SymptomWise: A Deterministic Reasoning Layer for Reliable and Efficient AI Systems
Summary: arXiv:2604.06375v1 Announce Type: new
Abstract: AI-driven symptom analysis systems face persistent challenges in reliability, interpretability, and hallucination. End-to-end generative approaches often lack traceability and may produce unsupported or inconsistent diagnostic outputs in safety-critical settings. We present SymptomWise, a framework that separates language understanding from diagnostic reasoning.
Introduction to SymptomWise
The healthcare sector increasingly relies on artificial intelligence to enhance diagnostic processes.
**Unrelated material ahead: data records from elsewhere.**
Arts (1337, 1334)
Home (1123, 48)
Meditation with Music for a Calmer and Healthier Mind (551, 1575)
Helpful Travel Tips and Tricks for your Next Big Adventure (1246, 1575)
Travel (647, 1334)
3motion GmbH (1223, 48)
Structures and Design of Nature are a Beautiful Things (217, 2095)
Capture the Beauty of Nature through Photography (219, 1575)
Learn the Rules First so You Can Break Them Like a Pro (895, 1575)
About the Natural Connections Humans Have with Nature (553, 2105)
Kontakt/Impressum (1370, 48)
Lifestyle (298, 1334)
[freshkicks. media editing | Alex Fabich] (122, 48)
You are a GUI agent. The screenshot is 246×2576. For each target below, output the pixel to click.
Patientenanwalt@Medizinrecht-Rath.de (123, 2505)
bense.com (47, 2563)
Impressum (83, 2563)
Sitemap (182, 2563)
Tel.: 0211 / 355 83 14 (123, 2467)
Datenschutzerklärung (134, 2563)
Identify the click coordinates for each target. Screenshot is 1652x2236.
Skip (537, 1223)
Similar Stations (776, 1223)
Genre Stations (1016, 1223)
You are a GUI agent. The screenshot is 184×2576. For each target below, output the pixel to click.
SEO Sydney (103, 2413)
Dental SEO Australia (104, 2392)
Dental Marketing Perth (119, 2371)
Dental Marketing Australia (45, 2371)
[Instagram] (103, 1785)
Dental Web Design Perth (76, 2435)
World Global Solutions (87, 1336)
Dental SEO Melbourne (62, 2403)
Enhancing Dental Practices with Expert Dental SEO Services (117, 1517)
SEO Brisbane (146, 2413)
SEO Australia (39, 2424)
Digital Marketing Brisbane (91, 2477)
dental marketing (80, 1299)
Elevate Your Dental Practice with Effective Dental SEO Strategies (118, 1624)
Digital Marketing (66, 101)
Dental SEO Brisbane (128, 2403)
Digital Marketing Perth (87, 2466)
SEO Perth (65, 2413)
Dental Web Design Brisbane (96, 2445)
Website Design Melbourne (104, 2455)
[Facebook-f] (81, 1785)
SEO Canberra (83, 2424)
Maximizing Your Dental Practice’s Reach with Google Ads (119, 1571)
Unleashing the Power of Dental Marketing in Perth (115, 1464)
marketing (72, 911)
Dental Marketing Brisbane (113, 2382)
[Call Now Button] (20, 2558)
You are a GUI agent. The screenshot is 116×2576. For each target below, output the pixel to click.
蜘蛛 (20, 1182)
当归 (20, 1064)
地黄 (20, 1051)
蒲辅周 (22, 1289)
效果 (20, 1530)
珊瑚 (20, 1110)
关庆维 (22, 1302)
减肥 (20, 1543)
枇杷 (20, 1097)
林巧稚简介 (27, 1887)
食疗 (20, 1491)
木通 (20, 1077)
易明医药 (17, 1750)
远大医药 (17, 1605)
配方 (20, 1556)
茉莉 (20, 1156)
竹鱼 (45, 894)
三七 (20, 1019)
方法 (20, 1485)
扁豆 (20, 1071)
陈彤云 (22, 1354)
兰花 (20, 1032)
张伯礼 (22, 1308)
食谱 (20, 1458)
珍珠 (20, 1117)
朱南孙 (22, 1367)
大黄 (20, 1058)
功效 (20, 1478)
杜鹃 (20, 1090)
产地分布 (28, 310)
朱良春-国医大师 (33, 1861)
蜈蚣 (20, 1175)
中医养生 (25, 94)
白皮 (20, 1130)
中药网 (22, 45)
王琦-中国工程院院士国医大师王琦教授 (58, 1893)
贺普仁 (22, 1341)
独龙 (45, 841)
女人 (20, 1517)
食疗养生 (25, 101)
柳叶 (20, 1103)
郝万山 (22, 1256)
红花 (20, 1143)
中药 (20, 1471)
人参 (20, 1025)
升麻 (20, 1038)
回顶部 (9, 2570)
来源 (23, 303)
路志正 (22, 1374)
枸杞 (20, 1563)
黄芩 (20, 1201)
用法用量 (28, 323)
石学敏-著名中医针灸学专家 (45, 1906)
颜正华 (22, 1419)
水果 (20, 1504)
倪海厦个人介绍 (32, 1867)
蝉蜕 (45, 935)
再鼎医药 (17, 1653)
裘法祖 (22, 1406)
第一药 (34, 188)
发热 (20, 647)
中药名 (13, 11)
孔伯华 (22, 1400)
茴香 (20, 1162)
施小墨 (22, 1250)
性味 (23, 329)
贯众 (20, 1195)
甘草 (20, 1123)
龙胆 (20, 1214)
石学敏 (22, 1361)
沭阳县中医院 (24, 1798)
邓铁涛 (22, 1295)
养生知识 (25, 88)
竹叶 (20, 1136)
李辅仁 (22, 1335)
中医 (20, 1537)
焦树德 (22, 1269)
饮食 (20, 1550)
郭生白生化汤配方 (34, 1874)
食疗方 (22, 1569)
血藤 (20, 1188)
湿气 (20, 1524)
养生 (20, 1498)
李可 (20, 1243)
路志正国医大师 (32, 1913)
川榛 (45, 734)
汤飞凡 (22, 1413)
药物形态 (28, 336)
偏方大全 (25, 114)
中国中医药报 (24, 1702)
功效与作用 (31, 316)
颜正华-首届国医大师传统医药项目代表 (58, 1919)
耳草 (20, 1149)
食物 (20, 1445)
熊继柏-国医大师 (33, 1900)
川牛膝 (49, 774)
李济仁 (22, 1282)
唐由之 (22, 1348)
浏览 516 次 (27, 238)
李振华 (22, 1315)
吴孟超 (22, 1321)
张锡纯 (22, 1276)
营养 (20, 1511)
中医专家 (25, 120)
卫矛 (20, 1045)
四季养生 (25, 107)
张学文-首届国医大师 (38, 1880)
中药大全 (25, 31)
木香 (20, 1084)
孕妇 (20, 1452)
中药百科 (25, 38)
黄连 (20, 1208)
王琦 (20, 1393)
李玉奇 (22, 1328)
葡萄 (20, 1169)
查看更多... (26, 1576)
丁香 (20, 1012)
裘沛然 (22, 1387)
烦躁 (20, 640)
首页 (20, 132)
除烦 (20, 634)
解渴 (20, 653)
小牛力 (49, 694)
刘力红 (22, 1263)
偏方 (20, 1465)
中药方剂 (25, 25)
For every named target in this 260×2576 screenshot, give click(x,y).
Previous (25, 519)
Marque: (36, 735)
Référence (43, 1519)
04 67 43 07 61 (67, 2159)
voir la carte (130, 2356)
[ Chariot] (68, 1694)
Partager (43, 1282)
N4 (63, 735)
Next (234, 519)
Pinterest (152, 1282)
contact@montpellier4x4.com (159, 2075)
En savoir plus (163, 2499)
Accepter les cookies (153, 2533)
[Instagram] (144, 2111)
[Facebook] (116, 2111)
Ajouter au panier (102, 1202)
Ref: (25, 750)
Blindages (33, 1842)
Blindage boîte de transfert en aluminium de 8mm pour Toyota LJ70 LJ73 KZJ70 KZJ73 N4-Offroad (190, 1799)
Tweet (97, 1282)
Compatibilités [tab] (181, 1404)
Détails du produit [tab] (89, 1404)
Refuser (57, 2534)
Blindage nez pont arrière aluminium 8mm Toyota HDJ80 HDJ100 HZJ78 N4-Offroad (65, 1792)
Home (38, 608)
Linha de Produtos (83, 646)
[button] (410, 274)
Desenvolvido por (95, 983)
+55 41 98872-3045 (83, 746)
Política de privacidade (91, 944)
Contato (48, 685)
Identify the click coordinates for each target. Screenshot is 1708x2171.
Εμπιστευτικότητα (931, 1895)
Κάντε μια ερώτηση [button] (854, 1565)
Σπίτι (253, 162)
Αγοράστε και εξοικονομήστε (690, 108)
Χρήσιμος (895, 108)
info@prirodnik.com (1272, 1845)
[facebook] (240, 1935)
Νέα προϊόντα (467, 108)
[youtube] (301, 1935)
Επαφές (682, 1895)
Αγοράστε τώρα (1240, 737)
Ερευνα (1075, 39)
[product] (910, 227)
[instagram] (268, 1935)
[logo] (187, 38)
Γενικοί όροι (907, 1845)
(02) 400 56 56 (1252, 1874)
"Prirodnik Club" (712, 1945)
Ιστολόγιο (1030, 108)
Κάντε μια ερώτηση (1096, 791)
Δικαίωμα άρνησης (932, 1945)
However, traditional AI systems often struggle with reliability and interpretability, which are critical in medical settings. SymptomWise addresses these challenges by introducing a novel framework that integrates expert knowledge with deterministic reasoning.
Key Features of SymptomWise
SymptomWise operates on several foundational principles aimed at improving the AI diagnostic process:
- Separation of Concerns: The framework distinctly separates language understanding from diagnostic reasoning. This allows for clearer paths of inference and enhances the reliability of outputs.
- Expert-Curated Knowledge: It incorporates a wealth of expert knowledge, ensuring that the system’s diagnostic capabilities are grounded in established medical principles.
- Deterministic Inference: By using codex-driven inference, the system operates within a finite hypothesis space, which makes the reasoning process more transparent and traceable.
- Constrained Use of Language Models: Large language models are employed primarily for symptom extraction and optional explanations, rather than for drawing diagnostic conclusions. This minimizes the risks associated with hallucination and unsupported assertions.
Methodology
The methodology behind SymptomWise involves a systematic approach to processing free-text input. The steps include:
- Mapping free-text input to validated symptom representations.
- Utilizing a deterministic reasoning module that evaluates these representations against a finite set of potential diagnoses.
- Generating a ranked list of differential diagnoses based on the analysis.
Preliminary Evaluation Results
The preliminary evaluation of SymptomWise was conducted on 42 expert-authored pediatric neurology cases. The findings were promising:
- The correct diagnosis appeared in the top five differentials in 88% of the cases evaluated.
- This level of accuracy demonstrates a significant overlap with clinician consensus, indicating the effectiveness of the framework.
Implications Beyond Medicine
While SymptomWise is explicitly designed for medical applications, its framework has broader implications. It generalizes well to other domains requiring abductive reasoning, potentially serving as a deterministic structuring and routing layer for foundation models. This could enhance precision and reduce unnecessary computational overhead in various bounded tasks.
Conclusion
SymptomWise represents a substantial advancement in the development of reliable and efficient AI systems. By addressing core challenges in AI-driven diagnostics, it not only enhances the reliability of outputs but also sets a precedent for future AI frameworks across diverse fields.